| What you need to do |
Pictures do not belong in the copy; print every entry exactly as it stands.

| Raw data |
* * * * * * * * *

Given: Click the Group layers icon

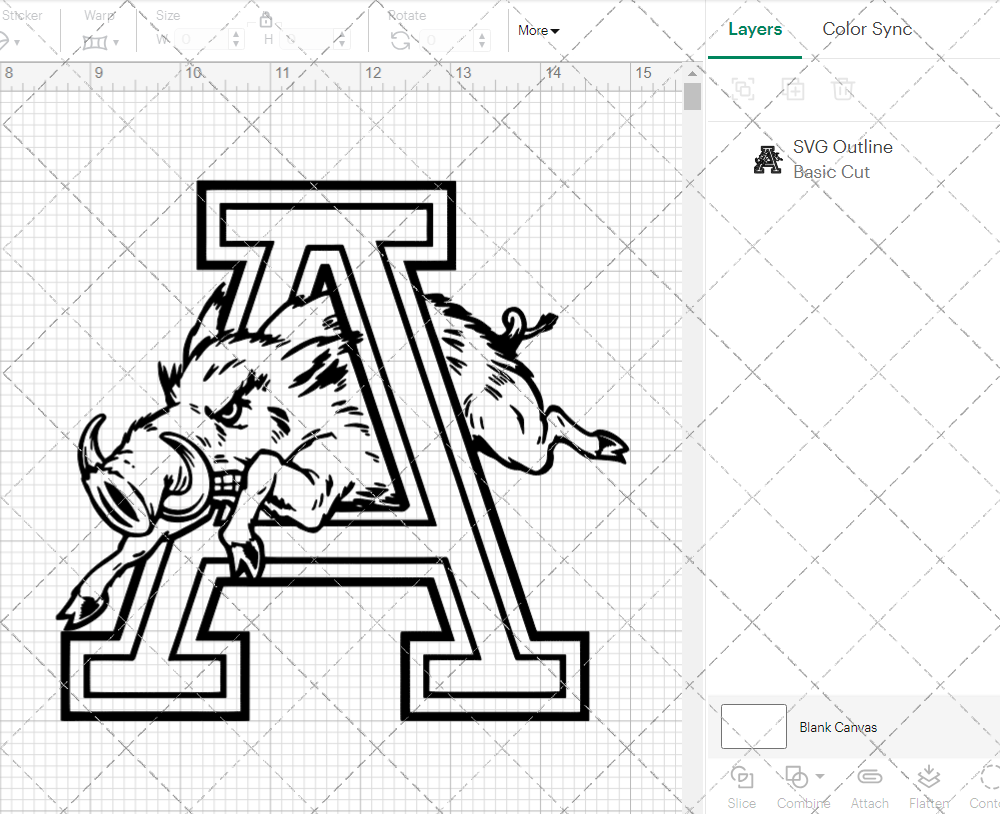Looking at the screenshot, I should click(742, 89).
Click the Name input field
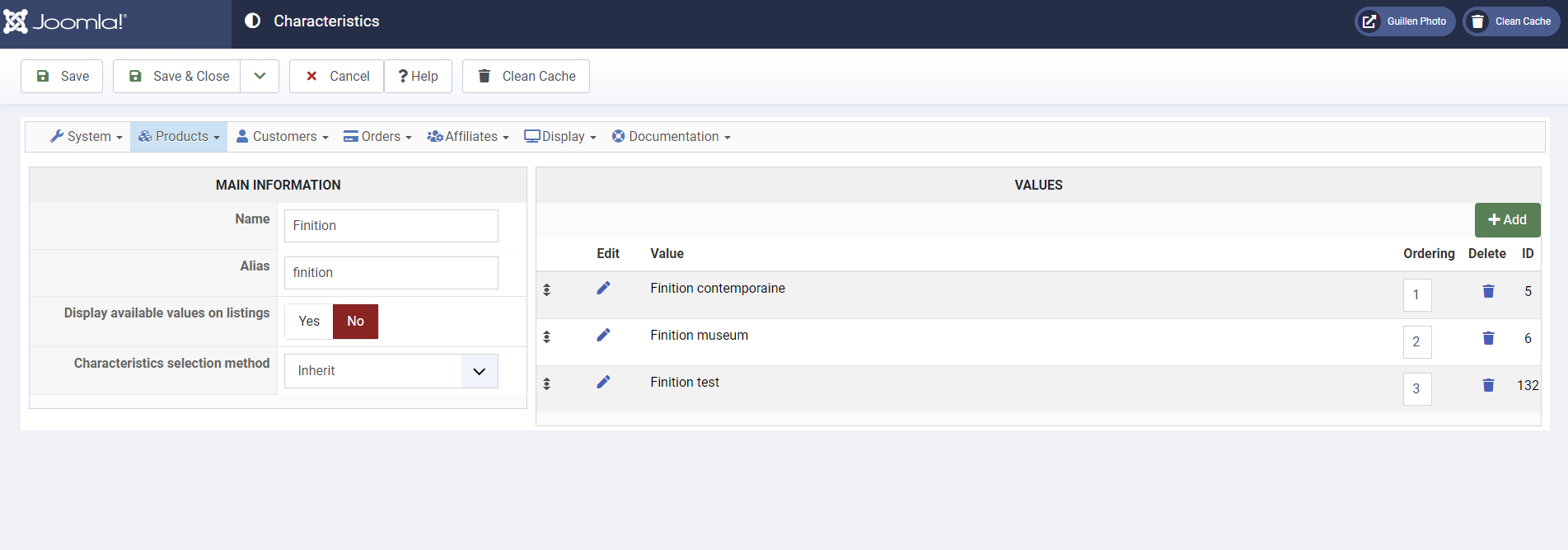Viewport: 1568px width, 550px height. 391,226
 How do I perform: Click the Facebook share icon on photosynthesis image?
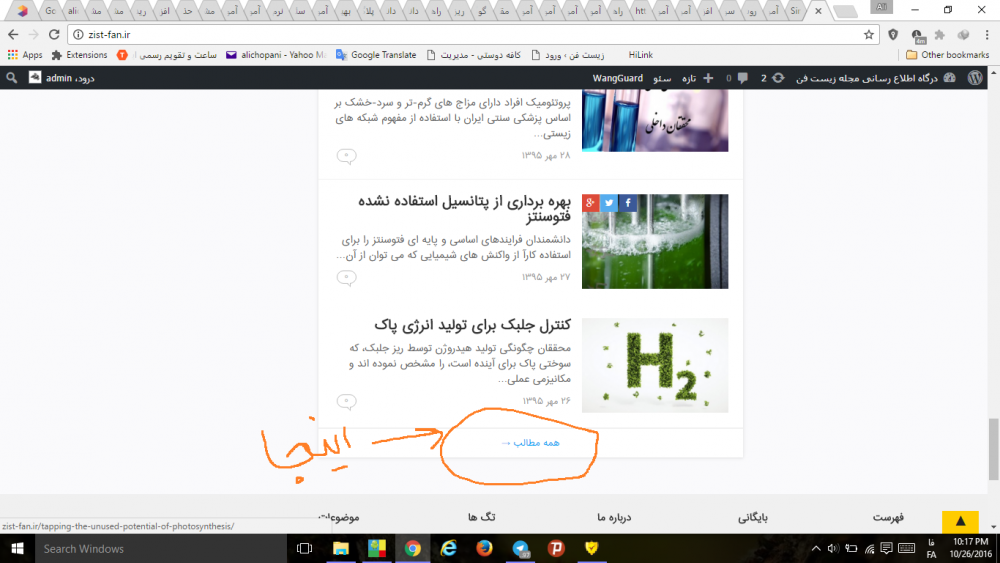(628, 203)
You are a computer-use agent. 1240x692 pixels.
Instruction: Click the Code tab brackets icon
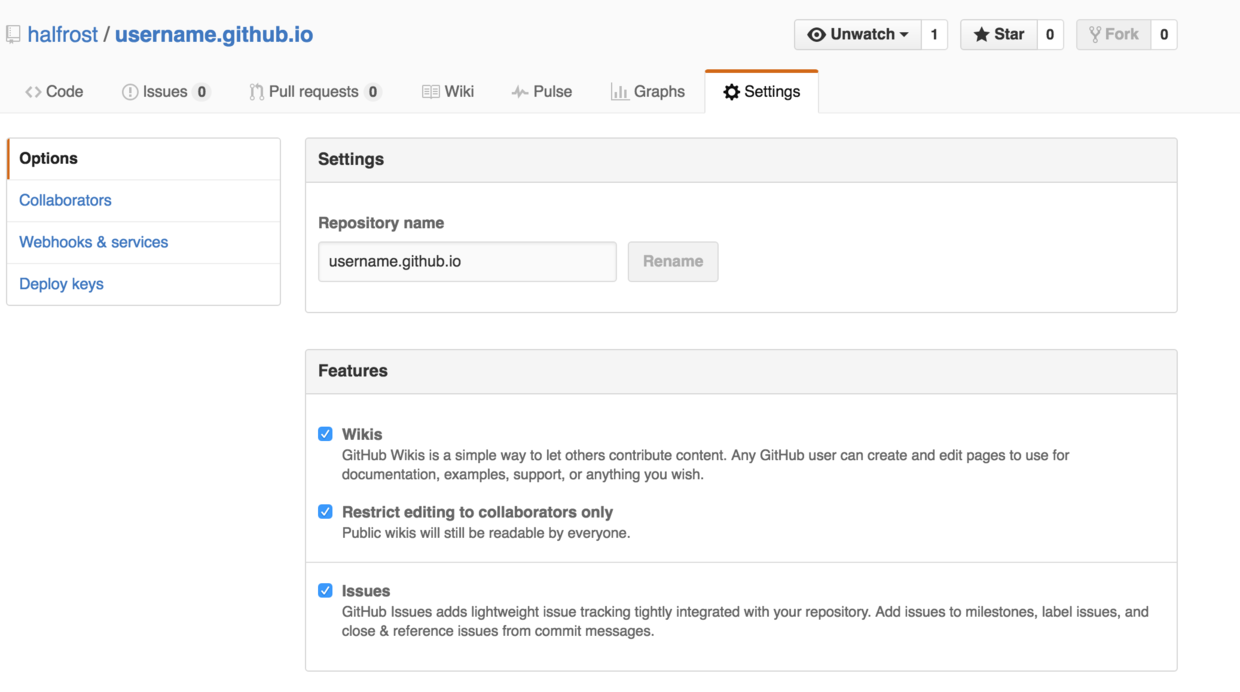pos(33,92)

* * * * * * * * *

| Answer area |
Given: Click the Group layers icon

Looking at the screenshot, I should click(742, 89).
Click the Name input field
Viewport: 1568px width, 550px height. 391,226
 How do I perform: Click the Facebook share icon on photosynthesis image?
(628, 203)
You are a computer-use agent. 1240x692 pixels.
Instruction: Click the Code tab brackets icon
pos(33,92)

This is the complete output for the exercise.